* [PROVIDED PASSAGE]

+ + + + + + +

Telerik Alpha individual project assignment utilizing Node.js and Databases
Create a web crawler gathering and aggregating information from atleast two different web sites. The crawler should support the following operations: • npm run update o Gathers the information and stores it in MariaDB/MySQL instance • npm run statistics COMMAND:params o At least 3 commands for information aggregation
Example:
Web crawler for mobile phones. • Gathers information from technopolis and technomarket • Statistics o Order by price npm run statistics order-by-price o Filter by RAM, screen size, or OS npm run statistics filter:ram:gt:4GB npm run statistics filter:screen-suze:lt:5 o Search for a specific requirement i.e. 4G, gorilla glass, etc... npm run statistics search:4g npm run statistics search:gorilla
Web crawler for books (goodreads.com) Web crawler for movies (imdb)

+ + + + + + +

* [THE DATA]
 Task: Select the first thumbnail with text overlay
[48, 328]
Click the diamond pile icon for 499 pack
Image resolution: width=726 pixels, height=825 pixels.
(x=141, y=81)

+ + + + + + +

* [REQUIRED TASKS]
a) Reproduce the five lines of the entries above without changing anything.
b) Carry on the Node.js web crawler assignment from where it stops.

* [ANSWERS IN ORDER]
a)
 Task: Select the first thumbnail with text overlay
[48, 328]
Click the diamond pile icon for 499 pack
Image resolution: width=726 pixels, height=825 pixels.
(x=141, y=81)

b)
Technical Requirements:
• No UI required, only CLI interface • Parse HTML pages, DO NOT use APIs • Use as much ES2015 as possible – async-await, promises, generators (if possible), etc.. • Zero ESLint errors/warnings – Use the .eslintrc file from demos • Use MariaDB as data storage – With schemas, fulfulling the good practices • Use Sequelize • Do not use loop constructs – for(var i = 0; …. ), for(const el of …), for(const key in …) – while(….)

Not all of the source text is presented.